Greene is upset about that - but he's furious when Birns tells him that, as far as the New York mob is concerned, the lost money is Greene's debt to pay. Greene rebels, triggering a mob war that extends from Cleveland to New York.

Hensleigh's sense of the '70s mostly extends to hairstyles and old cars, along with the garish fashions (arrgh -- polyester!) of the period. There's another period-specific detail: This mob war is fought with car bombs, rather than guns.

Otherwise, Kill the Irishman tends toward the episodic, moving forward in a herky-jerky fashion from event to event.

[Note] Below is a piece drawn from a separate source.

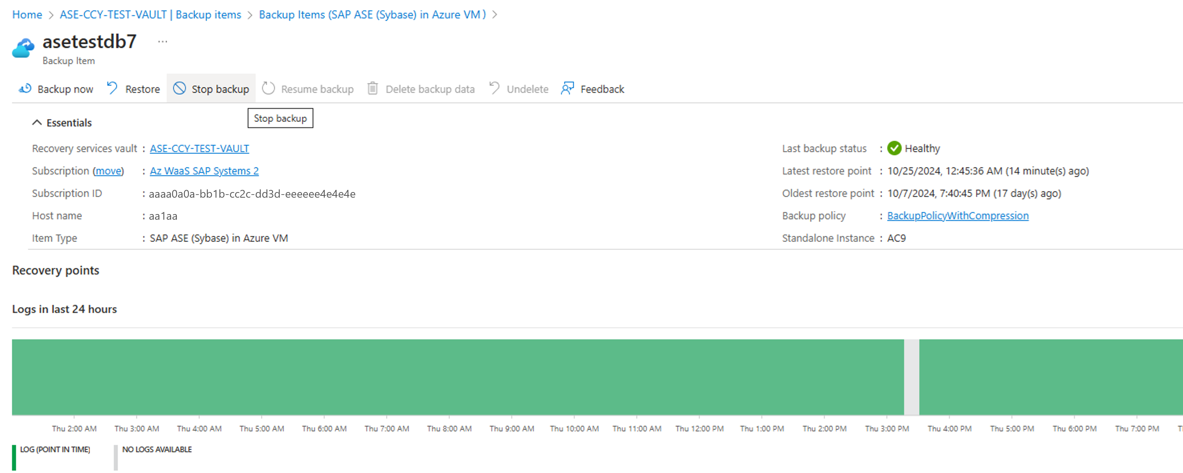The image size is (1183, 473).
Task: Click the asetestdb7 cloud backup icon
Action: (23, 48)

It also has an uncomfortable voiceover narration, which is offered by a cop named Joe Manditski (Val Kilmer), a childhood friend and longtime nemesis of Danny Greene.

Still, Stevenson is such a free-swinging force of nature that he pulls you into Greene's story, making it an enjoyably involving tall tale that has the advantage of being improbably true. He's supported by a cast that includes the always quirky Walken, a sleepy-eyed D'Onofrio, a volatile Steve Schirripa and a viciously imperious Tony LoBianco.

Kill the Irishman is a movie with a lot of meat on the bone, even if some of it is tough or stringy. It's not fancy, but it's always tasty.